Amour ou caca

Comment distinguer un humain d’une IA ?

Si vous deviez choisir un seul mot pour convaincre votre interlocuteur que vous n’êtes pas une machine mais bien un être humain, quel serait votre choix ? Des chercheurs du MIT ont posé la question à des volontaires. Et les réponses sont surprenantes.

En 1950, le mathématicien Alan Turing imagine un test ultime pour juger de l’intelligence artificielle d’une machine : si un être humain discutant en aveugle avec elle est incapable de déterminer s’il s’agit d’une IA ou de l’un de ses congénères, le test est considéré comme concluant. Depuis, le test de Turing n’en finit plus d’alimenter les réflexions, les oeuvres de SF et la littérature scientifique.

« Un test de Turing minimal » : tel est le titre d’un nouvel article scientifique paru dans la revue Journal of Experimental Social Psychology. Les deux chercheurs du Massachusetts Institute of Technology (États-Unis) s’y sont demandé comment les humains s’y prendraient pour distinguer un homme d’une machine si leur interlocuteur caché ne leur communiquait qu’un seul mot.

Les mots « tabous »

Ils ont d’abord demandé à un millier de volontaires d’imaginer ce qu’ils choisiraient s’ils n’avaient qu’un mot pour prouver qu’ils étaient bien humains. 47 % des participants se sont alors tournés vers le champ lexical de l’émotion ou de la pensée. Les mots « amour » (14 % des réponses), « compassion » (3,5 %) et « humain » (3,2 %) ont été les plus choisis, explique le site Science Alert, qui relaye l’étude.

(McCoy & Ullman/Journal of Experimental Social Psychology)

La deuxième phase de l’étude a donné des résultats plus surprenants. Les chercheurs ont classé les différents mots choisis en dix catégories. Par exemple ceux relevant de la « nourriture », de « la vie et la mort », des « non-humains » ou encore des mots « grossiers / blasphématoires ». Ils ont ensuite associés les mots par pairs, conjuguant à chaque fois deux mots de catégories différentes. Puis ils ont présenté ces paires de mot à un nouveau groupe de 2 405 participants, leur assurant à chaque fois que l’un d’eux avait été prononcé par un robot, l’autre par un humain.

Le mot le plus choisi par les participants pour identifier un interlocuteur humain s’est alors avéré être « caca » (« poop » en VO). Un choix qui a d’abord déconcerté les chercheurs, qui en ont conclu que les mots « tabous » faisant référence à des fonctions biologiques étaient interprétés comme étant une réponse plus émotionnelle et « amusée », donc plus susceptible d’avoir été donnée par un humain.

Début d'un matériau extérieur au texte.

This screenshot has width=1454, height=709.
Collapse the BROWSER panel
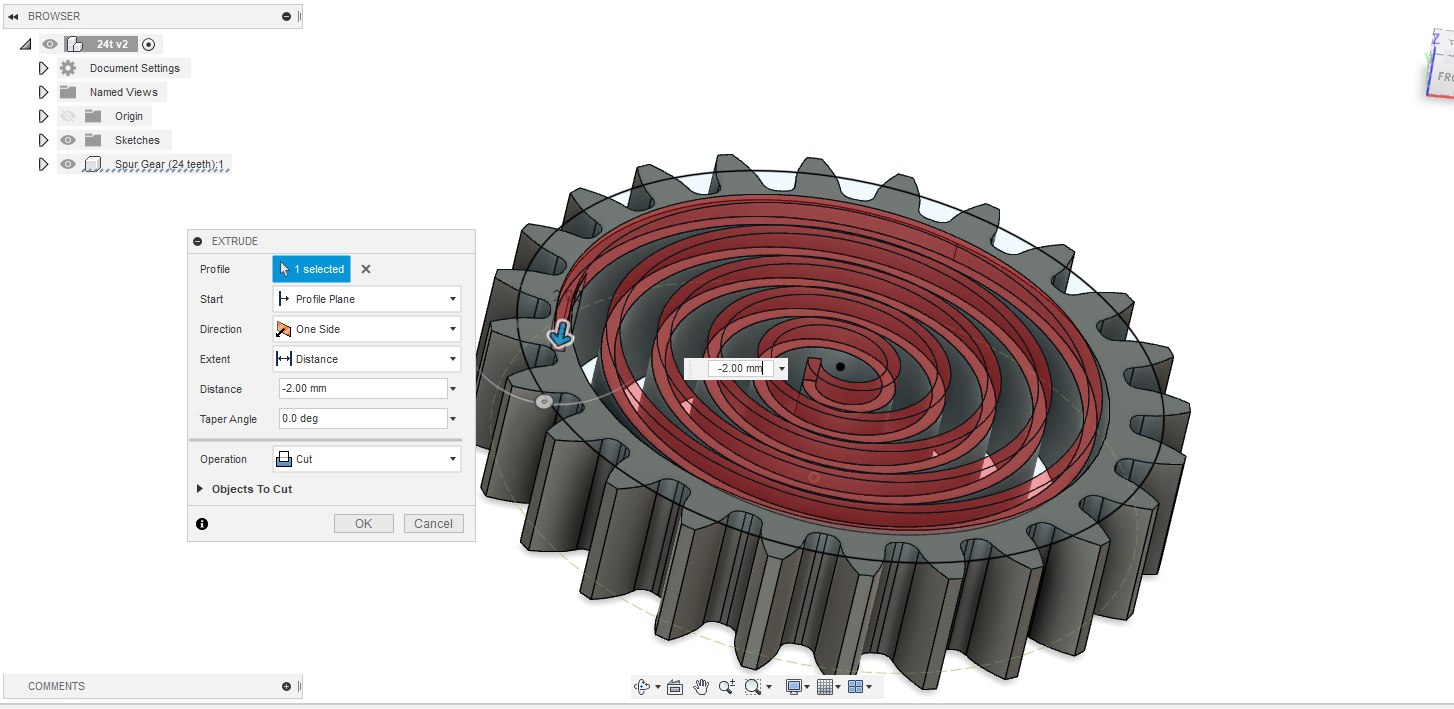tap(12, 16)
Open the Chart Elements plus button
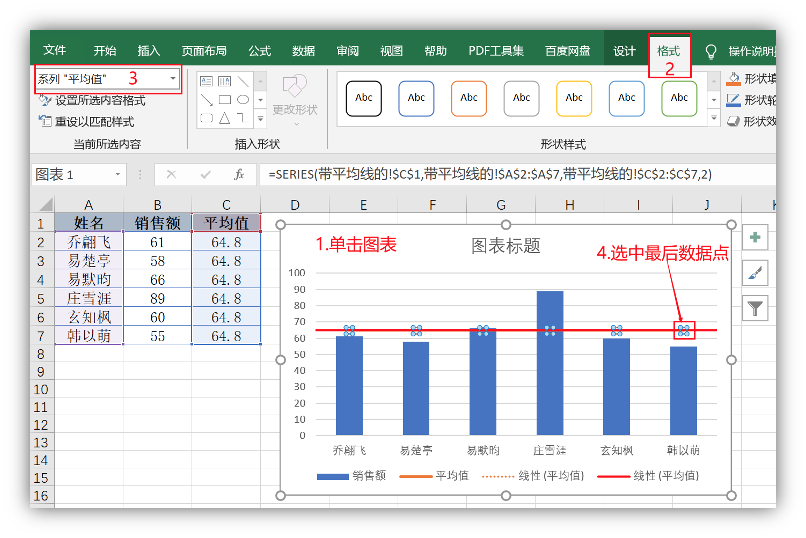Screen dimensions: 806x538 click(756, 238)
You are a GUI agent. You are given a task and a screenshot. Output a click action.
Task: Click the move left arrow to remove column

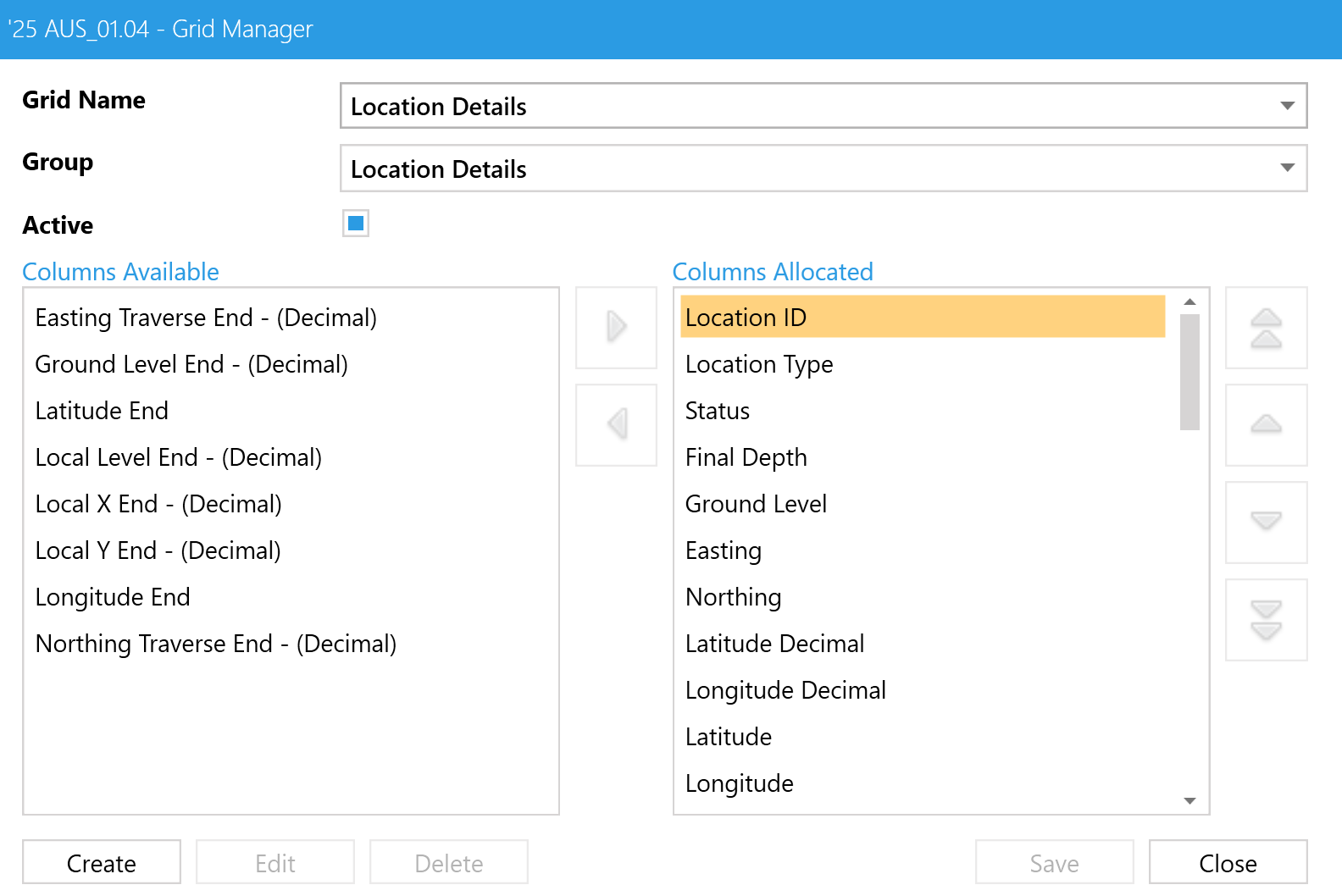(616, 424)
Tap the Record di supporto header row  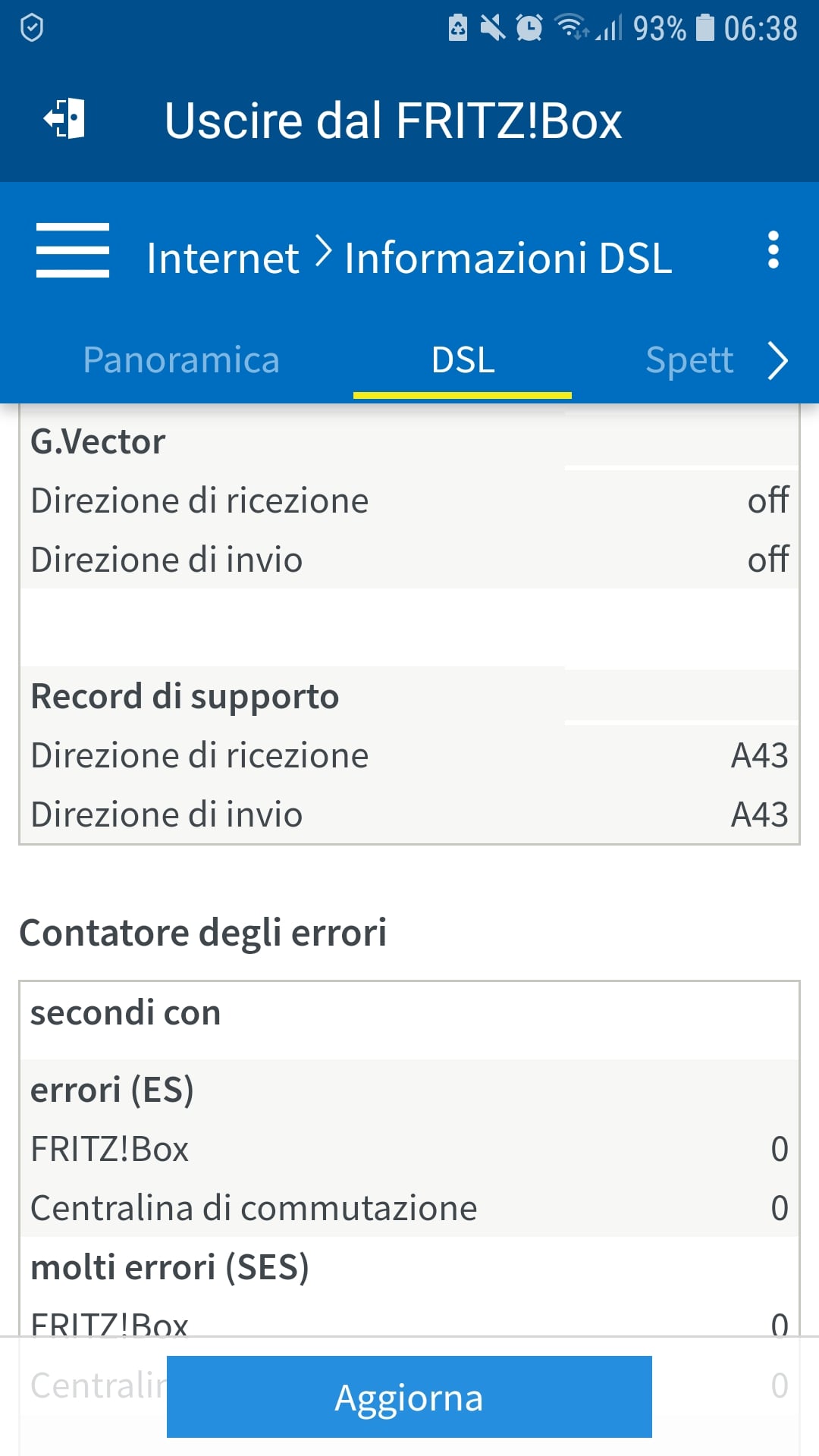(185, 696)
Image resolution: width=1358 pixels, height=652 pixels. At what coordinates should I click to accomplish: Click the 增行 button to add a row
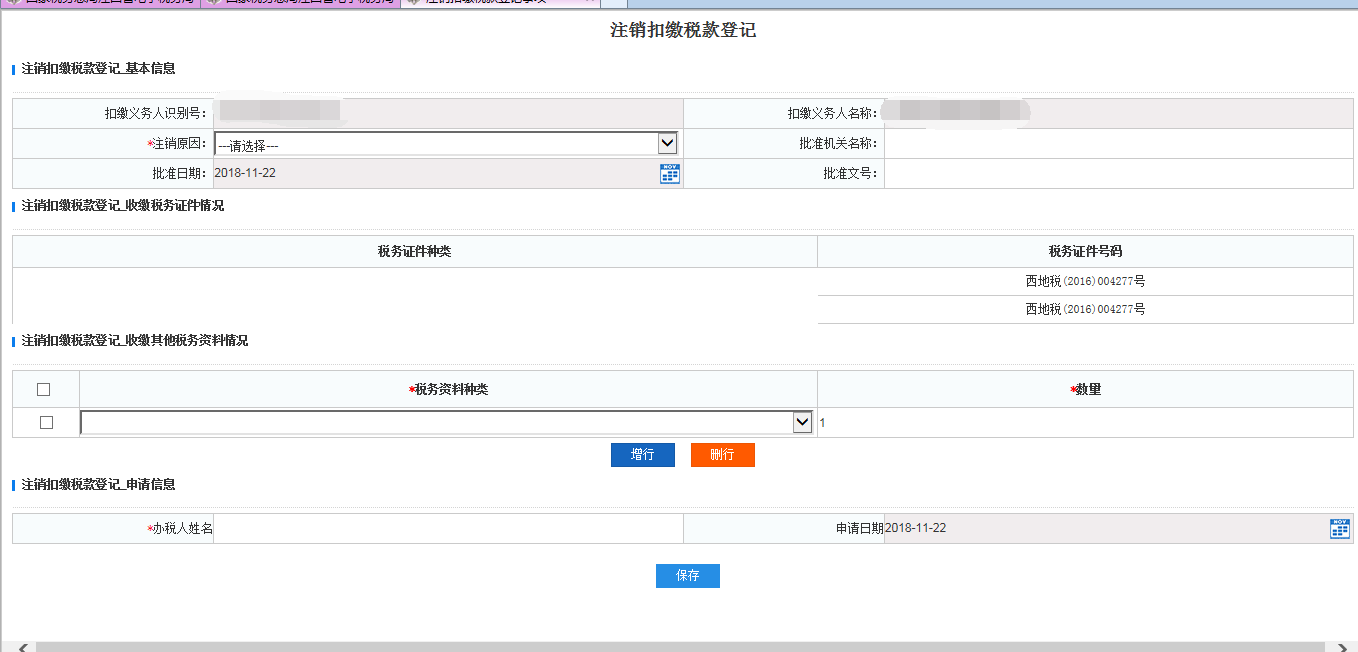pyautogui.click(x=642, y=454)
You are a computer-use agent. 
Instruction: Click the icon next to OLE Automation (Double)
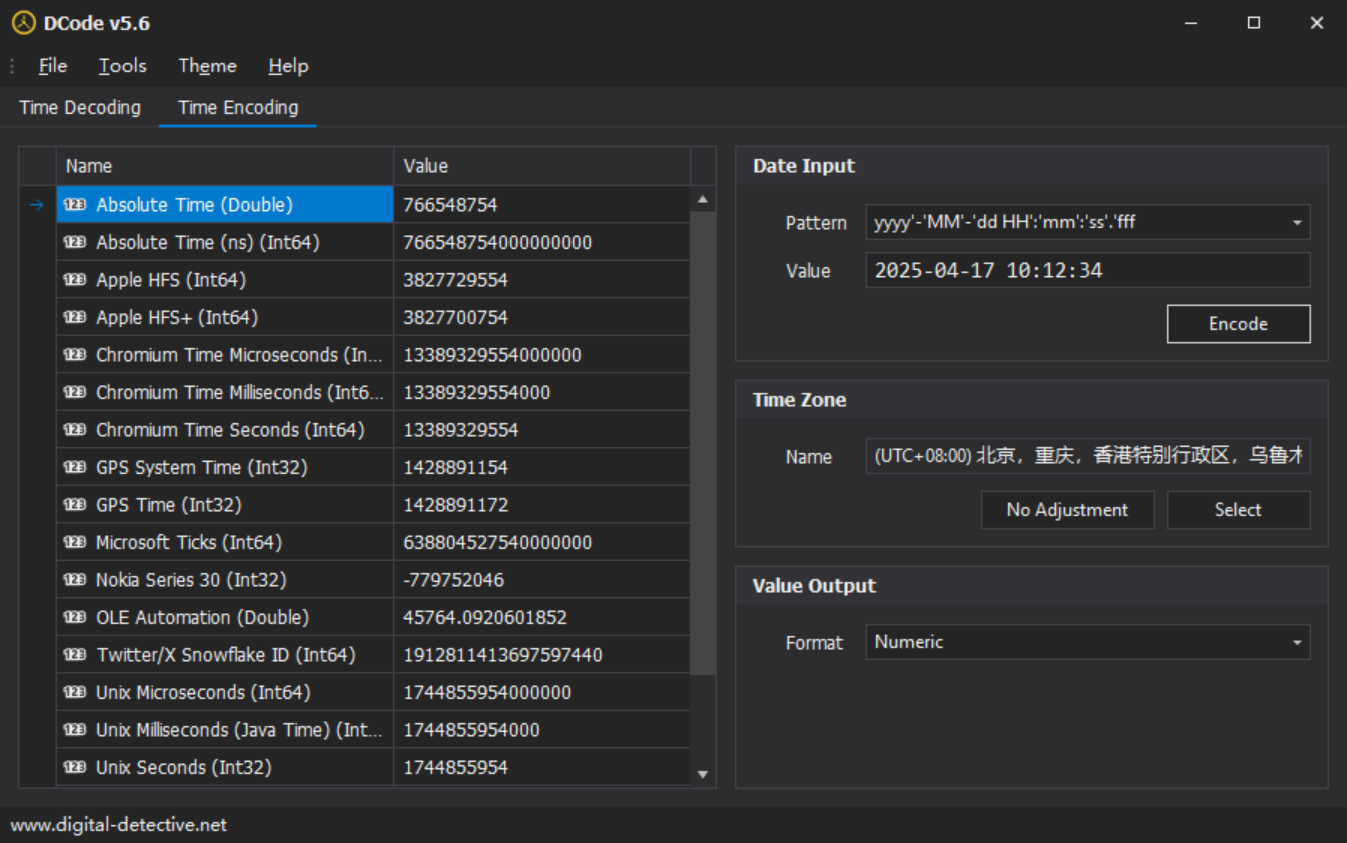(75, 617)
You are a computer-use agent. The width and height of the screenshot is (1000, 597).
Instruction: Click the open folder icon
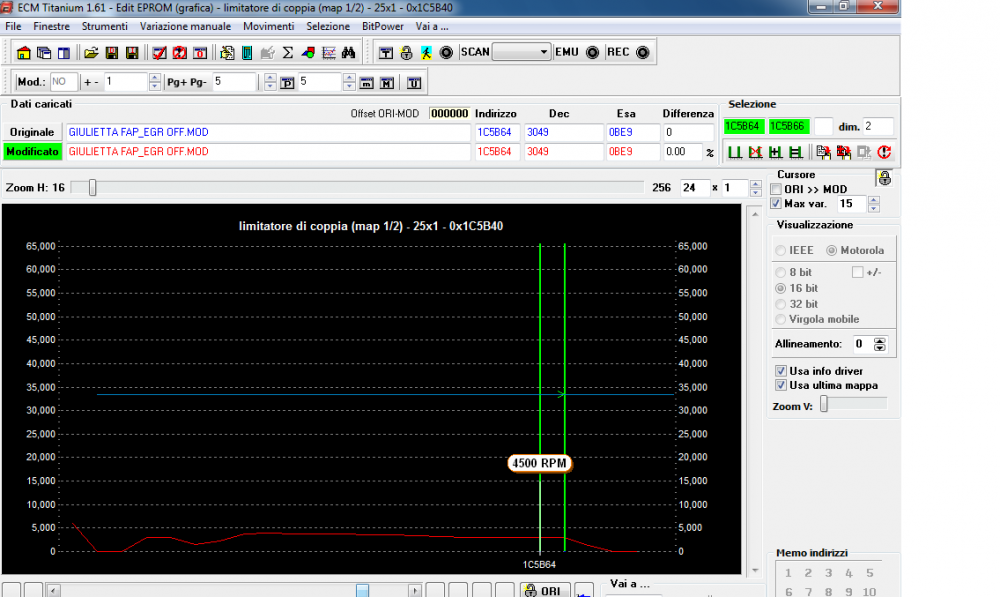click(x=91, y=52)
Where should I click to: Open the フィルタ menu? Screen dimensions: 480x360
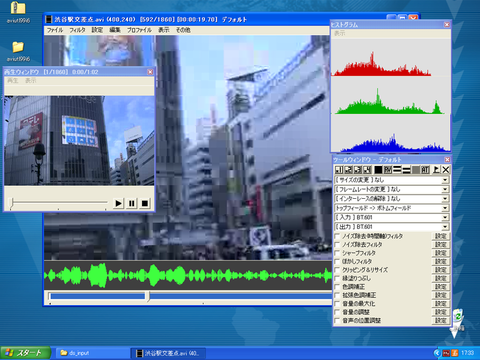coord(77,30)
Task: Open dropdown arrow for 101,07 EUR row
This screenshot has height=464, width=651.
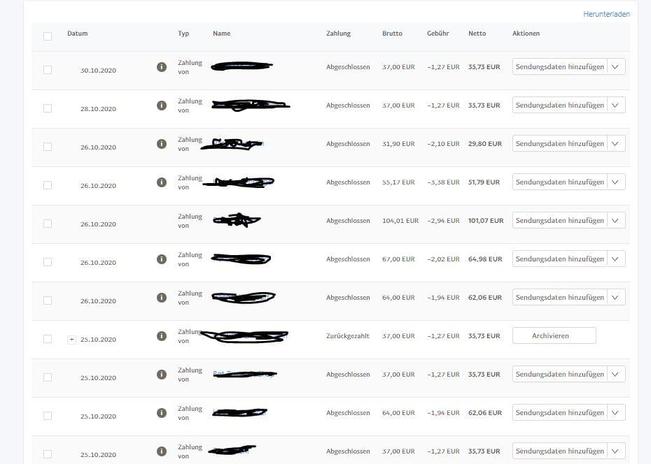Action: [616, 220]
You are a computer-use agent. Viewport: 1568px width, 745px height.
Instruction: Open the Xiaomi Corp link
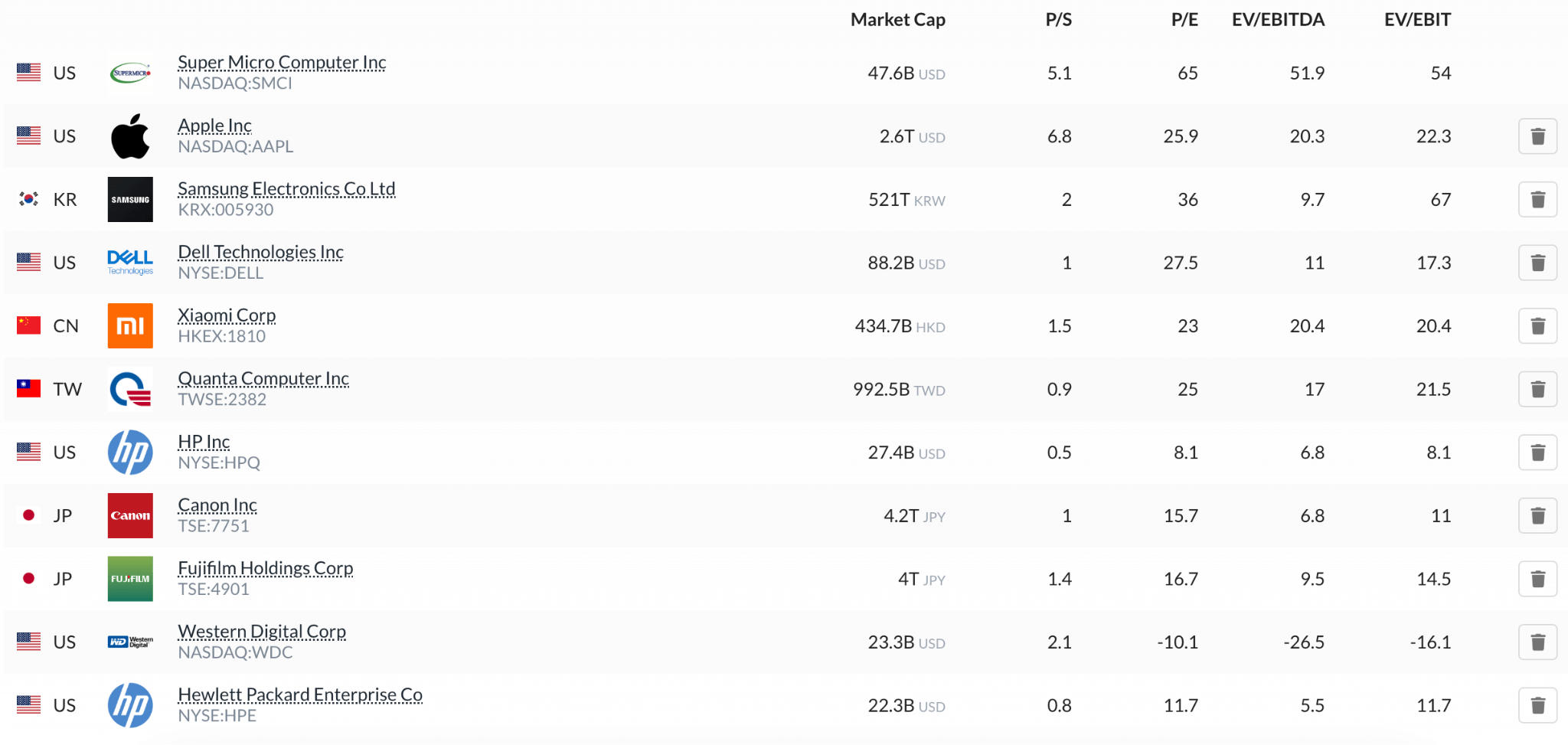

Indépassable test de Turing ?

« Que la catégorie des mots tabous ait surpassé toutes les autres n’est pas un résultat sur lequel j’aurais parié beaucoup d’argent avant l’étude, mais cela peut sembler évident rétrospectivement », a commenté Tomer Ullman, l’un des auteurs de l’étude, auprès de Digital Trends.

Pour les chercheurs, l’objectif n’était pas d’apprendre à déceler la présence d’un chatbot intelligent malfaisant, qui ne mettrait de toute façon probablement pas longtemps à intégrer la liste des mots tabous à son vocabulaire. L’idée était plutôt d’étudier la perception que nous nous faisions nous-mêmes des critères nous distinguant des robots où nous identifiant à un groupe donné d’êtres humains.

Les machines « n’ont pas la moindre idée de la complexité du langage »

Que les garants d’un langage chaste et châtié se rassurent, nous sommes encore loin d’être contraints aux insanités pour prouver notre humanité. Malgré l’effervescence autour des chatbots, assistants personnels et autres technologies conversationnelles, le test de Turing ne semble pas prêt d’être réellement dépassé.

Les progrès fulgurants sont liés à l’utilisation massive de données et au deep learning, méthode efficace mais vouée à plafonner selon certains spécialistes. Les machines « n’ont pas la moindre idée de la complexité du langage parce qu’une approche statistique ne suffit pas », nous confiait en février le docteur en intelligence articielle Gilles Moyse. D’autres comme le linguiste Noam Chomsky sont formels : aucun algorithme ni corpus de texte transformé en données ne pourront jamais suffir pour décoder un langage foncièrement biologique et social.